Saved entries

<<<<

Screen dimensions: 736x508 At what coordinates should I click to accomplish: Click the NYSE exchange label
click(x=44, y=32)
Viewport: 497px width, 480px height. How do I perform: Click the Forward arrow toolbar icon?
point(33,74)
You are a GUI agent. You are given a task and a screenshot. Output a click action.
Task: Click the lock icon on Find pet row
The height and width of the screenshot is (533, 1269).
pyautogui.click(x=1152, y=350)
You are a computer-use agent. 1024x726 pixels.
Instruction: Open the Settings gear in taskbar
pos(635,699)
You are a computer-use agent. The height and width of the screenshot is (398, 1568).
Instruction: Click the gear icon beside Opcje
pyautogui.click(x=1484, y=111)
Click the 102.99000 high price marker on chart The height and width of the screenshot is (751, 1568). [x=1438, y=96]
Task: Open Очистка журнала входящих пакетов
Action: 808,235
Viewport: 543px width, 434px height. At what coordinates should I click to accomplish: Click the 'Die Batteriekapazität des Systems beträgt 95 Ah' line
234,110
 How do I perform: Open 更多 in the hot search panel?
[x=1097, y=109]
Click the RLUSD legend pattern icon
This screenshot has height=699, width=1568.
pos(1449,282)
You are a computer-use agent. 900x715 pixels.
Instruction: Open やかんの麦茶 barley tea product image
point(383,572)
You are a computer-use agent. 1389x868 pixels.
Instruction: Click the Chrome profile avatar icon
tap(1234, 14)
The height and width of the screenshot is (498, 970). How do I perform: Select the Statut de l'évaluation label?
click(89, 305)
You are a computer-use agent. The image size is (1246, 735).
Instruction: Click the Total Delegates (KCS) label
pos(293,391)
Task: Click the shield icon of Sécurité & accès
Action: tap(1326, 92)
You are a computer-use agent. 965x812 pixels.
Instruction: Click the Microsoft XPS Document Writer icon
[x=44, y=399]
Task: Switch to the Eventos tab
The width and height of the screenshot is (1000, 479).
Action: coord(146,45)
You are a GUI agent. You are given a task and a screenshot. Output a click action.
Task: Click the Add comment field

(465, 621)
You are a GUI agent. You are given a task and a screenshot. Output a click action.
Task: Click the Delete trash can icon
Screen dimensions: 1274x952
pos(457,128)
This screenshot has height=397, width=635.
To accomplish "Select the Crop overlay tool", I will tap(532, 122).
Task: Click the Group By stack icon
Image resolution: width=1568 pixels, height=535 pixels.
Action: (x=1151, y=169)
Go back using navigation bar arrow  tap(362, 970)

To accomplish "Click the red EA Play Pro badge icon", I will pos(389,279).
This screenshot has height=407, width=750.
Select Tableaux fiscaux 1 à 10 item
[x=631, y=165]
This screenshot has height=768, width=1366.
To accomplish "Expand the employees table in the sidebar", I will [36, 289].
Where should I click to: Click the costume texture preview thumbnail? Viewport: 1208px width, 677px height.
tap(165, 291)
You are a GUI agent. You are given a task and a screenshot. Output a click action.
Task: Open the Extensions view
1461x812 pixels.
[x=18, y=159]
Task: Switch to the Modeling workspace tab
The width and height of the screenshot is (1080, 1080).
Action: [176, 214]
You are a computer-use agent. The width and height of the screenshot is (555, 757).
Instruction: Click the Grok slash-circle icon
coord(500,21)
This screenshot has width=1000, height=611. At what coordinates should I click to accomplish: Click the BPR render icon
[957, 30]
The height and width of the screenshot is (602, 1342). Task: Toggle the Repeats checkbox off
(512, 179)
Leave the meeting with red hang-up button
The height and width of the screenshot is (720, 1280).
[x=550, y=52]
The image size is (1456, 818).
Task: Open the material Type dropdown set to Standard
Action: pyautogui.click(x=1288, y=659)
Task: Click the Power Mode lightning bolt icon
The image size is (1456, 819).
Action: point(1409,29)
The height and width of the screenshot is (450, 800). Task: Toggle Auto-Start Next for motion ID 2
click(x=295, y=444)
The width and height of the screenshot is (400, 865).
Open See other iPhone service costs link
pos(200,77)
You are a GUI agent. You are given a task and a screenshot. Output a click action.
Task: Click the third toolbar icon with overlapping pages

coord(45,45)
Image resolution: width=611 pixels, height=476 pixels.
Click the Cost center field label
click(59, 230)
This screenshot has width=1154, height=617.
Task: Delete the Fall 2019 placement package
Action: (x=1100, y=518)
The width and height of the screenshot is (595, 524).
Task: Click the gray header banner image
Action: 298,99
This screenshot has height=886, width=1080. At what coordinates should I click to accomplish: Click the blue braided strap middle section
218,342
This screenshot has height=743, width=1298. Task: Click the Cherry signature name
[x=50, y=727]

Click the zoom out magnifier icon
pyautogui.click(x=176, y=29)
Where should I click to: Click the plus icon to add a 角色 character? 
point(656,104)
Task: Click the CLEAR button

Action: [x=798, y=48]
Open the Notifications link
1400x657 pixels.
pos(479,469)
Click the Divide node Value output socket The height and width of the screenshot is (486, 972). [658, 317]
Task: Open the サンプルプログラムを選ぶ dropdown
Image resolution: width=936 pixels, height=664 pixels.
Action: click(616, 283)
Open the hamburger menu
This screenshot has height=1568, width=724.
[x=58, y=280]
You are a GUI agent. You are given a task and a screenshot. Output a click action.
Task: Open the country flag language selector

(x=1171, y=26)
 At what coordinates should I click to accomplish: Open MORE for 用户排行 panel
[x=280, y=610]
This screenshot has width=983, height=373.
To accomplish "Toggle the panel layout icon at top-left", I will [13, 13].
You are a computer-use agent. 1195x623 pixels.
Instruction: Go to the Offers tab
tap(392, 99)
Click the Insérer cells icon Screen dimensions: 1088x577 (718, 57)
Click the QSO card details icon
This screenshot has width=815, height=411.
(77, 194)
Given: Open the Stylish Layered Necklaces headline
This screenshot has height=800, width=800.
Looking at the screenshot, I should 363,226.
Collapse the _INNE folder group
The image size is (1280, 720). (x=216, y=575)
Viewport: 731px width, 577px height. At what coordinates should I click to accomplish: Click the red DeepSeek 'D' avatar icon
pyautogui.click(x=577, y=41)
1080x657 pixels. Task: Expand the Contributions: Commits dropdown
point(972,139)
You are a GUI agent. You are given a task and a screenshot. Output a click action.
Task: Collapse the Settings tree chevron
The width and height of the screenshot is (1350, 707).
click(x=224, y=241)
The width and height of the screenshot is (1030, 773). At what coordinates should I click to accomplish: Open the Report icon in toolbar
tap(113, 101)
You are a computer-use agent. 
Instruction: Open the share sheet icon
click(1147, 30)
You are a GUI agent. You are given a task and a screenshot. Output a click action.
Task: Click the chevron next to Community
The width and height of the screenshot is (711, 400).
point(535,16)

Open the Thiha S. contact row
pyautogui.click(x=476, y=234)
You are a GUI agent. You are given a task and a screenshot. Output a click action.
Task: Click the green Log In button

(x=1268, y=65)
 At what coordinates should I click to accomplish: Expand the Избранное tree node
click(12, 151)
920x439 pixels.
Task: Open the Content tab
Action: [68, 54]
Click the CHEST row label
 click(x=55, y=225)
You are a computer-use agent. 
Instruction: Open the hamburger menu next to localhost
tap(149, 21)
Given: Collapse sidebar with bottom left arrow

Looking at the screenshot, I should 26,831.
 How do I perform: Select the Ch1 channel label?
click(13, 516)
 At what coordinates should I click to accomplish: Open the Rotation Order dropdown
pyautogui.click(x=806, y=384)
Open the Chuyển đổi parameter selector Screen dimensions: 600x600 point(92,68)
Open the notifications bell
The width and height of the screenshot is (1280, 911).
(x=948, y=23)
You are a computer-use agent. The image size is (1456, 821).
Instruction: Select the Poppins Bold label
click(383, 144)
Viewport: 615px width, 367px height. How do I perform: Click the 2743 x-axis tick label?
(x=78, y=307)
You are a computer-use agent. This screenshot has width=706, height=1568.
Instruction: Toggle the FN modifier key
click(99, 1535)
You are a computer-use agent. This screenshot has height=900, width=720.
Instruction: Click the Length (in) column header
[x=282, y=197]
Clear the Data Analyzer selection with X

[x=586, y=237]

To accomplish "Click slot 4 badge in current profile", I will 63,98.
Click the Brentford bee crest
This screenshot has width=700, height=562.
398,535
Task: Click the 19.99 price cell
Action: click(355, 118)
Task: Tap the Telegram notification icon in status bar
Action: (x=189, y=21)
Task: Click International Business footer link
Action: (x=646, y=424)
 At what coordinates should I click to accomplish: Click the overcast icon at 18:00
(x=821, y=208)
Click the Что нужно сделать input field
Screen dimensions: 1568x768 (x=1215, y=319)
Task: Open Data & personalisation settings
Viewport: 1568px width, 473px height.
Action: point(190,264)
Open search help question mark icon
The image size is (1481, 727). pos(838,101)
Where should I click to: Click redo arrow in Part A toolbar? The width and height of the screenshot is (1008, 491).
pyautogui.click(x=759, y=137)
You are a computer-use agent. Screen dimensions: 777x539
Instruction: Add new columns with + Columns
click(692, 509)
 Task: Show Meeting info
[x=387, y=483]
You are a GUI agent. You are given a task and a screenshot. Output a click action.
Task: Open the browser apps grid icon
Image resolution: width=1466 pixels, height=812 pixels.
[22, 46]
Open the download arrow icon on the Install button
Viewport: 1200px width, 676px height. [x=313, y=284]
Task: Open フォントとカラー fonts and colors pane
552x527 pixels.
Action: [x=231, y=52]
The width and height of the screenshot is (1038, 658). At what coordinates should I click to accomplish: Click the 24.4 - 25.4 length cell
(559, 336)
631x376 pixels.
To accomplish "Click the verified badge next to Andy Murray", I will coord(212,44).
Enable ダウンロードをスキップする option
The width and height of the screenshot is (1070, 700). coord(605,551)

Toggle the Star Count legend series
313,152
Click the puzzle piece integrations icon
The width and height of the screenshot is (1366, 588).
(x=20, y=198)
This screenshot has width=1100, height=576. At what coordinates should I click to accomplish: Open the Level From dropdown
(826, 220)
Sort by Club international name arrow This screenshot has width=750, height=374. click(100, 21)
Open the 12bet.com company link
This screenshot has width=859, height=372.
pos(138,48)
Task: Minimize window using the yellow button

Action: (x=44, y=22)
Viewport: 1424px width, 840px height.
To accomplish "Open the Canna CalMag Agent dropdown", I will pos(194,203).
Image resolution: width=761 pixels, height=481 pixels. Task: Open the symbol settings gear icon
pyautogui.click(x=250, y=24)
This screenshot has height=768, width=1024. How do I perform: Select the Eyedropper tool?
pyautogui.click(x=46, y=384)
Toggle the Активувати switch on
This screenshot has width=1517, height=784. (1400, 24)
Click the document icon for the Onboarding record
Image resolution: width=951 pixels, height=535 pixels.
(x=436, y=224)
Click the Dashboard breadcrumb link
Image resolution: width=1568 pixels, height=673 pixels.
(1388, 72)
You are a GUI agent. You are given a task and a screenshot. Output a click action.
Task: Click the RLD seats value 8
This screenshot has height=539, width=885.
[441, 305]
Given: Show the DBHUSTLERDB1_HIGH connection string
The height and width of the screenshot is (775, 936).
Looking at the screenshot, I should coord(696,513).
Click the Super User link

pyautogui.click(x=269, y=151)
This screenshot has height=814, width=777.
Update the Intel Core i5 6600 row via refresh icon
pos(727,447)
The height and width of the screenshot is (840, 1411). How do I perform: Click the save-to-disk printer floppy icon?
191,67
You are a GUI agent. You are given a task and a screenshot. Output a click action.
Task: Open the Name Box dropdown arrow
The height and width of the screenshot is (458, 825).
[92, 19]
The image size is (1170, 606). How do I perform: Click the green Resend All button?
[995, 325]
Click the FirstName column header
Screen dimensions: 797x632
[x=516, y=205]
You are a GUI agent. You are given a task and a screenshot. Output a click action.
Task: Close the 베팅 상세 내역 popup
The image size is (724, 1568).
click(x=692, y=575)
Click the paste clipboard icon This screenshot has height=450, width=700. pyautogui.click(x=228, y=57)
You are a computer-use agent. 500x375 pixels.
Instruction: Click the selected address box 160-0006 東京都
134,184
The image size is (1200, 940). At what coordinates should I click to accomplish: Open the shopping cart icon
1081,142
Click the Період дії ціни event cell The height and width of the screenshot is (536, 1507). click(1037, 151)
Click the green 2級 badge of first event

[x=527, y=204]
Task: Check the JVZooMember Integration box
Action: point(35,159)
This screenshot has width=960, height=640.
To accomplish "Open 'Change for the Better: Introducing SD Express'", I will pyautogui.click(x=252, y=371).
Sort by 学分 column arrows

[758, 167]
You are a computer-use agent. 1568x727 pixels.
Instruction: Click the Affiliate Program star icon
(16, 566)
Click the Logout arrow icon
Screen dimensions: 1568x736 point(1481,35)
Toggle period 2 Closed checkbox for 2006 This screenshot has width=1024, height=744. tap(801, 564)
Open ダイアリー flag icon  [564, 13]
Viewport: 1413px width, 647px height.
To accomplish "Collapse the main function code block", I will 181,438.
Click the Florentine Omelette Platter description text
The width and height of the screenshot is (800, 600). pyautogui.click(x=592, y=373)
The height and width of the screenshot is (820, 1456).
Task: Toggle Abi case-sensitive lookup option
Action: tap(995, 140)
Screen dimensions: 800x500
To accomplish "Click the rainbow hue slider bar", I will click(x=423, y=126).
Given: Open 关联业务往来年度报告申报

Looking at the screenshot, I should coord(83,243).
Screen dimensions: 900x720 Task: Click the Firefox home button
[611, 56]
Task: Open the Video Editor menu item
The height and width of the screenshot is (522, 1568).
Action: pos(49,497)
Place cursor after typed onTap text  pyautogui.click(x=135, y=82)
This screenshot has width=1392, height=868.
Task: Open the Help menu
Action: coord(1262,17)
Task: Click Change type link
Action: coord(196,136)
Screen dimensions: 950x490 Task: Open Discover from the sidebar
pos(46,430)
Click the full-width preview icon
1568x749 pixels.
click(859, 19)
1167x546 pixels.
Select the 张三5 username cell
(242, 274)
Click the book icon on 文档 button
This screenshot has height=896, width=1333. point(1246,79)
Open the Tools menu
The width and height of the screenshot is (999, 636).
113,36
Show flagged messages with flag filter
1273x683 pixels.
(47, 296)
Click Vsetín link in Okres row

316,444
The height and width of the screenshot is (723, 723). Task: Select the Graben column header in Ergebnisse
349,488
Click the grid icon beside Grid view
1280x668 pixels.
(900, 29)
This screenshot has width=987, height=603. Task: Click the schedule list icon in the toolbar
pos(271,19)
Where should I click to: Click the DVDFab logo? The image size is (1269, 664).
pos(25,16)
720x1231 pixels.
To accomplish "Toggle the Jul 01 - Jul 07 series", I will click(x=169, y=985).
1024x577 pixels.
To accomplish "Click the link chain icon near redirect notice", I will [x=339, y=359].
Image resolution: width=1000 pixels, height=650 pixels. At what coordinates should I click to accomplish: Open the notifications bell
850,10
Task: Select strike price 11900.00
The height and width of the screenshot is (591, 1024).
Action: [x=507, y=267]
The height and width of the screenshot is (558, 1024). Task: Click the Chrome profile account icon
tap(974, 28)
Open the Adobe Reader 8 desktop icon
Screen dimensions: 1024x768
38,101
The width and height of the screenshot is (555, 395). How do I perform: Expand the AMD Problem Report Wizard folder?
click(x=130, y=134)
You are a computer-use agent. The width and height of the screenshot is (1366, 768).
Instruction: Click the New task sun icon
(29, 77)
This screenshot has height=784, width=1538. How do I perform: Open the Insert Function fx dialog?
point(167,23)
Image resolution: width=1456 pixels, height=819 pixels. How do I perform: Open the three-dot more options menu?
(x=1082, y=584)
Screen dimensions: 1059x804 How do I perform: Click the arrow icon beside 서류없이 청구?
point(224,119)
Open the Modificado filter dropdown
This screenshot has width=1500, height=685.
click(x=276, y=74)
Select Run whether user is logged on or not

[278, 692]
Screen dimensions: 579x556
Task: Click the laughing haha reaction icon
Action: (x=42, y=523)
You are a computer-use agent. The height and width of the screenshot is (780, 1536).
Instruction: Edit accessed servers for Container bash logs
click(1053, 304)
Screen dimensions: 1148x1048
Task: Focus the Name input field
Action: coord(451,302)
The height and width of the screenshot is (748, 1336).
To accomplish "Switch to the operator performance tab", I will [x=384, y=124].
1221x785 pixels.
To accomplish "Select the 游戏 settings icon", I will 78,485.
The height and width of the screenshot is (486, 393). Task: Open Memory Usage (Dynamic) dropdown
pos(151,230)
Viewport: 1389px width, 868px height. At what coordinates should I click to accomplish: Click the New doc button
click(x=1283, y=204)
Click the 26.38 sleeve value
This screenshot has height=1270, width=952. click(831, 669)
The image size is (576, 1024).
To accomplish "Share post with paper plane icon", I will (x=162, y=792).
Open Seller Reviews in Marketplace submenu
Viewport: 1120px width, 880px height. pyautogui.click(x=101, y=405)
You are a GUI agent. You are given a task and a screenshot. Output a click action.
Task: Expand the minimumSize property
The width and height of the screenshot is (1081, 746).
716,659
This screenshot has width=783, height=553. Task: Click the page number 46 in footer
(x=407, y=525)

>>>>

# [Exercise requirements]
What you return should be exactly the lines above, starting at the one with "Where should I click to: Click the plus" and ending at the one with "Given: Open the", and nothing else.

# [Task answer]
Where should I click to: Click the plus icon to add a 角色 character? 
point(656,104)
Task: Click the CLEAR button

Action: [x=798, y=48]
Open the Notifications link
1400x657 pixels.
pos(479,469)
Click the Divide node Value output socket The height and width of the screenshot is (486, 972). [658, 317]
Task: Open the サンプルプログラムを選ぶ dropdown
Image resolution: width=936 pixels, height=664 pixels.
Action: click(616, 283)
Open the hamburger menu
This screenshot has height=1568, width=724.
[x=58, y=280]
You are a GUI agent. You are given a task and a screenshot. Output a click action.
Task: Open the country flag language selector

(x=1171, y=26)
 At what coordinates should I click to accomplish: Open MORE for 用户排行 panel
[x=280, y=610]
This screenshot has width=983, height=373.
To accomplish "Toggle the panel layout icon at top-left", I will [13, 13].
You are a computer-use agent. 1195x623 pixels.
Instruction: Go to the Offers tab
tap(392, 99)
Click the Insérer cells icon Screen dimensions: 1088x577 (718, 57)
Click the QSO card details icon
This screenshot has width=815, height=411.
(77, 194)
Given: Open the Stylish Layered Necklaces headline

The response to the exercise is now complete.